A Martis si arriva attraverso la statale 127 che proviene da Nulvi (ora quest’ultimo centro è ben collegato al capoluogo sassarese da una nuovissima strada) ma anche dalla statale che proviene da Chiaramonti e, in direzione di Laerru, dalla stessa 127 che prosegue verso Tempio Pausania. Proprio in prossimità dell’ingresso del paese da Nulvi vale la pena soprattutto in questo periodo fare un’escursione nella profonda gola di Badde Traes scavata dal rio Masino (o rio Iscanneddu) per raggiungere, attraverso un sentiero silenzioso interrotto solo dal canto d’amore delle gallinelle d’acqua, la cascata di Triulintas che con il suo salto vorticoso di una quindicina di metri è ancora un piccolo angolo di paradiso immerso nella folta vegetazione. A lato della cascata sono ancora visibili i resti di un mulino ad acqua che è rimasto in funzione sino agli inizi degli anni Cinquanta del 1900. La scarpinata lungo il sentiero che per due volte guada il fiume attraverso due piccoli ponticelli di legno ristora il corpo e l’anima per la freschezza dei luoghi e lo spettacolo della natura in fiore.
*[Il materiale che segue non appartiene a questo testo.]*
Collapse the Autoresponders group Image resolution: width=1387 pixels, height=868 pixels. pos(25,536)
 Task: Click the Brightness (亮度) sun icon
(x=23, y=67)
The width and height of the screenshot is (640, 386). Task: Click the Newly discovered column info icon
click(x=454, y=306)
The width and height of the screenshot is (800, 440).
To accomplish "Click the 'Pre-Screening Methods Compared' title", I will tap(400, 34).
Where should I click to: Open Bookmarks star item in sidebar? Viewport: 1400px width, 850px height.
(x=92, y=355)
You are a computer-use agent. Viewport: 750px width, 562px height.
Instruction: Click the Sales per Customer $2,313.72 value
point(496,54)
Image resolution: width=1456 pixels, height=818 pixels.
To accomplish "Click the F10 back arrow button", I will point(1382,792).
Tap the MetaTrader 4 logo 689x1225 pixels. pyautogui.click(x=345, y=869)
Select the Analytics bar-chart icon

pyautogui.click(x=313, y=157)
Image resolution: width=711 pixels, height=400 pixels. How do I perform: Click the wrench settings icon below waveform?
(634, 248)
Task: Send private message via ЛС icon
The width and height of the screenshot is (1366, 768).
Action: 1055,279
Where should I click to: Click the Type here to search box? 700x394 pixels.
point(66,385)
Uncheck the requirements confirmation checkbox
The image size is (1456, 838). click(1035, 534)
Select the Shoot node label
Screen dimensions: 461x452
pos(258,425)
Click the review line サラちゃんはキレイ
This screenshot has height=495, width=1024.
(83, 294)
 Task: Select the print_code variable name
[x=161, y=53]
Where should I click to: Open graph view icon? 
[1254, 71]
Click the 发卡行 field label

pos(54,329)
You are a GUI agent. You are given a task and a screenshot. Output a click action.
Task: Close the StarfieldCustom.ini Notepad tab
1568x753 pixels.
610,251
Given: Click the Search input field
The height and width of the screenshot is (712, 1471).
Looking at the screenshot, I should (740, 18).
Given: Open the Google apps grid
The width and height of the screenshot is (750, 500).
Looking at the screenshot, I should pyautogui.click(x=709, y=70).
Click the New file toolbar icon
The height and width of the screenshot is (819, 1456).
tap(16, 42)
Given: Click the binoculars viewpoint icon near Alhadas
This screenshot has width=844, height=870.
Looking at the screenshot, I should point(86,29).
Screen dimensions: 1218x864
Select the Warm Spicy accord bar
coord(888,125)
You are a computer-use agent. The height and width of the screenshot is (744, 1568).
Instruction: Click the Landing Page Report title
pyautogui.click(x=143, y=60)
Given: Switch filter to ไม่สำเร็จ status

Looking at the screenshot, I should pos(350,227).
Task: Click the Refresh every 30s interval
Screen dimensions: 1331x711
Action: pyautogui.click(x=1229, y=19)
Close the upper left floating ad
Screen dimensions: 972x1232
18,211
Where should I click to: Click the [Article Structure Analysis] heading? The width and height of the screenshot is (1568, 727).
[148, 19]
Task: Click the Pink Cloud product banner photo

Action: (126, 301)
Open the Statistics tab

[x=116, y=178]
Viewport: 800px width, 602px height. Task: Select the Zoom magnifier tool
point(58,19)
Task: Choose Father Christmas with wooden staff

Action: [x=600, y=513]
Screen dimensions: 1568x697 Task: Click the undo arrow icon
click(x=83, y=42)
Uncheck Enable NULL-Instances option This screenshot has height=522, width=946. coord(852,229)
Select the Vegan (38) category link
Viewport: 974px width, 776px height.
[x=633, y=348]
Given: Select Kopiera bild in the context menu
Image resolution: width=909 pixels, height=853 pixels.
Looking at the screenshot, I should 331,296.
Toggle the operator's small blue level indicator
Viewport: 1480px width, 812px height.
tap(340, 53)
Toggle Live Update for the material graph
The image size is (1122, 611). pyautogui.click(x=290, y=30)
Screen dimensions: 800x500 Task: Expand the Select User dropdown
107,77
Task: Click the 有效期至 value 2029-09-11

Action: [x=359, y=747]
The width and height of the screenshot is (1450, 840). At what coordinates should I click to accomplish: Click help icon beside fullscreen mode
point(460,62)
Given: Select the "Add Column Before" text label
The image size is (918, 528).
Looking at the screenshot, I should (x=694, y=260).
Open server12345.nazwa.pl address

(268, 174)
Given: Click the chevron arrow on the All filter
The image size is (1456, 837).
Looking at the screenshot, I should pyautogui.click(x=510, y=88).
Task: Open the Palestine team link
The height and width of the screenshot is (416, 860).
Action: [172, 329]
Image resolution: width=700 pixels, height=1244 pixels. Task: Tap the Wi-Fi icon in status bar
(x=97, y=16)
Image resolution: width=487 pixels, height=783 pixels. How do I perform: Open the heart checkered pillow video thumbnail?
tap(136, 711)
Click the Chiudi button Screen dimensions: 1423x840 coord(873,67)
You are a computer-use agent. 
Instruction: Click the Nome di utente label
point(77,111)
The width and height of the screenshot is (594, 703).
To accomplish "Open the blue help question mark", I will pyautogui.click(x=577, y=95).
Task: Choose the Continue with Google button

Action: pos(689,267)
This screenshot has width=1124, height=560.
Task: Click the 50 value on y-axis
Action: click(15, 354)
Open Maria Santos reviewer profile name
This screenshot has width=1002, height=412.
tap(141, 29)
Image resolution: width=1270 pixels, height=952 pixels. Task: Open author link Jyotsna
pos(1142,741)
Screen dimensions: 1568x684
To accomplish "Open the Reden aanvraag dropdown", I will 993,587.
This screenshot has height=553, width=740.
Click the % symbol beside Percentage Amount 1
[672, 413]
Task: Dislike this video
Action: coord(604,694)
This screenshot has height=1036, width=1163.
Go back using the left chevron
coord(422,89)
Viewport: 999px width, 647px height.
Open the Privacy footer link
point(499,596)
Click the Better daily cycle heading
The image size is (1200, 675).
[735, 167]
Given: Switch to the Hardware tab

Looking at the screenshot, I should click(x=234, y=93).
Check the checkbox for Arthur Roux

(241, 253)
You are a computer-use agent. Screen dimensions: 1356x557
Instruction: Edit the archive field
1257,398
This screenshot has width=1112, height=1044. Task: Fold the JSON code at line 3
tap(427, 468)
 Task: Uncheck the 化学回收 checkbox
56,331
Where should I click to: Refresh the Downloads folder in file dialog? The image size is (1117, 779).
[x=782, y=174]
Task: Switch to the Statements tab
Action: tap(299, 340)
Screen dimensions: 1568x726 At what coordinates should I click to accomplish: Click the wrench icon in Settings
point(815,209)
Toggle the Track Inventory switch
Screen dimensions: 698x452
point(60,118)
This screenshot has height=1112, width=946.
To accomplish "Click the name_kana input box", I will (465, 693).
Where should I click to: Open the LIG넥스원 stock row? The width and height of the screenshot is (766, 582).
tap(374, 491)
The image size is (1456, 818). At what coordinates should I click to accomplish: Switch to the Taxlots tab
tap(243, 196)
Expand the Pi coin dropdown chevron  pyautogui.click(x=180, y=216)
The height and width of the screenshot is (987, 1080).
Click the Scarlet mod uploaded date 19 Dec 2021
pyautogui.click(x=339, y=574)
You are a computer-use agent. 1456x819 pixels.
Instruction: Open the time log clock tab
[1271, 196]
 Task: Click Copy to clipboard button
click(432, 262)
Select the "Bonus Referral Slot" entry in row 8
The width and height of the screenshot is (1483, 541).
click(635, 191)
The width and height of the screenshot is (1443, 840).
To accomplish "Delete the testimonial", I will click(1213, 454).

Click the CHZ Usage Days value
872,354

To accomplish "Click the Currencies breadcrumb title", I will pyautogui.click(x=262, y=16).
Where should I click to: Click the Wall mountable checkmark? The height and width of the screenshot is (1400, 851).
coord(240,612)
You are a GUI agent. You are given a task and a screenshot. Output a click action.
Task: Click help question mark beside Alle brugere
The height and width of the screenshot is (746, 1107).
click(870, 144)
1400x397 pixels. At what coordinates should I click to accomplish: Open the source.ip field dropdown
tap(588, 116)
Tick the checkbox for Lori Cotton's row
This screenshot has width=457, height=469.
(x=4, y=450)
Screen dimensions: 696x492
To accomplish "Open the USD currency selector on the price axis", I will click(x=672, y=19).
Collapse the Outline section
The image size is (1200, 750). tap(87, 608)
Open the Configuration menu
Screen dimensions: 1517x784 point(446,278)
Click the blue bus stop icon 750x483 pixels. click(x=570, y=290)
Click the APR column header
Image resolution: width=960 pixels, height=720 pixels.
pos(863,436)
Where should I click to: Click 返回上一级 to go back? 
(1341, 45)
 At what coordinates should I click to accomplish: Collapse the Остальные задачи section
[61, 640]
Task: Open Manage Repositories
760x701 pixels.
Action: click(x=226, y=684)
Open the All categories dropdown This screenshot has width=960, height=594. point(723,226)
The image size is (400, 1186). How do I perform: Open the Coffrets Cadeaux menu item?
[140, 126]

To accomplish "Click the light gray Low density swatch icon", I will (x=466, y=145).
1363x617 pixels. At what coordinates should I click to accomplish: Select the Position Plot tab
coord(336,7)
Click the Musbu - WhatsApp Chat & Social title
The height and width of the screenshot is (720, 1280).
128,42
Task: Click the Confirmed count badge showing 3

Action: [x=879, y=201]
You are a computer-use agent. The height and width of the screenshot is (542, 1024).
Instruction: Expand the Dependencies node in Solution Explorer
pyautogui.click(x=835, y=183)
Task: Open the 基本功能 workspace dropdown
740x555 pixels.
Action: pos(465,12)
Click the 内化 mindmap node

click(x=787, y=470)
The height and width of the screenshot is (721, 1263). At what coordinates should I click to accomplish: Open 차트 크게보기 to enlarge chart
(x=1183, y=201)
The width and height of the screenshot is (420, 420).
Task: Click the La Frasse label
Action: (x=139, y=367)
In questo periodo, grazie alle abbondanti piogge, la cascata è ancora più potente.

Tornati in paese si potrà fare un giro fra i vicoli del centro storico per sbirciare all’interno delle chiesette di San Giovanni, del Rosario e dello Spirito Santo e delle antiche palazzine signorili ottocentesche caratteristiche per le altane (o logge), utilizzate in passato per il controllo delle proprietà terriere. Ma anche nella piazzetta Funtana Noa dove sorge l’omonima fontana di fine 800 realizzata con 12 facce di tufo rosso e bianco alternate fra loro. Da qui si può raggiungere anche a piedi la maestosa chiesa di San Pantaleo che sorge nell’immediata periferia del paese, in stile romanico con influssi gotico-aragonesi e lombardi. La chiesa, eretta agli inizi del 1300 con un sola navata e in seguito ampliata a tre navate, ha subito in seguito altri rimaneggiamenti nel 1500 e poi nel 1800 a causa della scarsa stabilità dello sperone di roccia su cui poggia, che ha influito molto sulle vicissitudini architettoniche dell’edificio e sul suo infelice destino, profondamente segnato dai problemi statici. Tanto che a partire dal 1920 venne definitivamente abbandonata. Uno dei suoi tesori, la tela del “Miracolo di San Pantaleo”, una delle poche opere ritrovate del pittore manierista Andrea Lusso, è però osservabile, insieme al altre importanti opere d’arte, all’interno della chiesa parrocchiale di San Giuseppe di recente costruzione. Ora il bell’edificio svetta solitario sulla vallata del rio Carrucana e manca quasi completamente della copertura ma la sua visita è proprio per questo ancora più suggestiva. Prima di imboccare la statale per Laerru si può visitare, al civico 33 di via Amsicora la casa Puliga-Dettori, che ospita una piccola ma interessante mostra permanente della civiltà agropastorale.

Appena imboccata la strada per Laerru un percorso che si apre sulla destra porta al sito paleobotanico di Carrucana, dove, in un’area di circa 5 ettari, è disseminata la famosa “foresta pietrificata”, conosciuta dagli specialisti di tutto il mondo per la sua unicità e per l’abbondanza di reperti in ottimo stato di conservazione e per l’elevato interesse paleobiogeografico: è ritenuta fra le più importanti del Mediterraneo. Sul prato scosceso sono visibili decine di grandi cilindri di pietra. Hanno “solo” 20 milioni di anni e sono tronchi di albero arrivati fino a noi grazie a un raro fenomeno di silicizzazione del legno. Il sito fa parte del più ampio Parco paleobotanico dell’Anglona che interessa anche i comuni di Laerru, Perfugas e Bulzi. Dopo pochi chilometri una visita merita anche la chiesetta di San Leonardo, visibile dalla strada su una piccola collina sulla sinistra. Si tratta della più piccola chiesa romanica della Sardegna che è stata sottoposta di recente a un accurato restauro.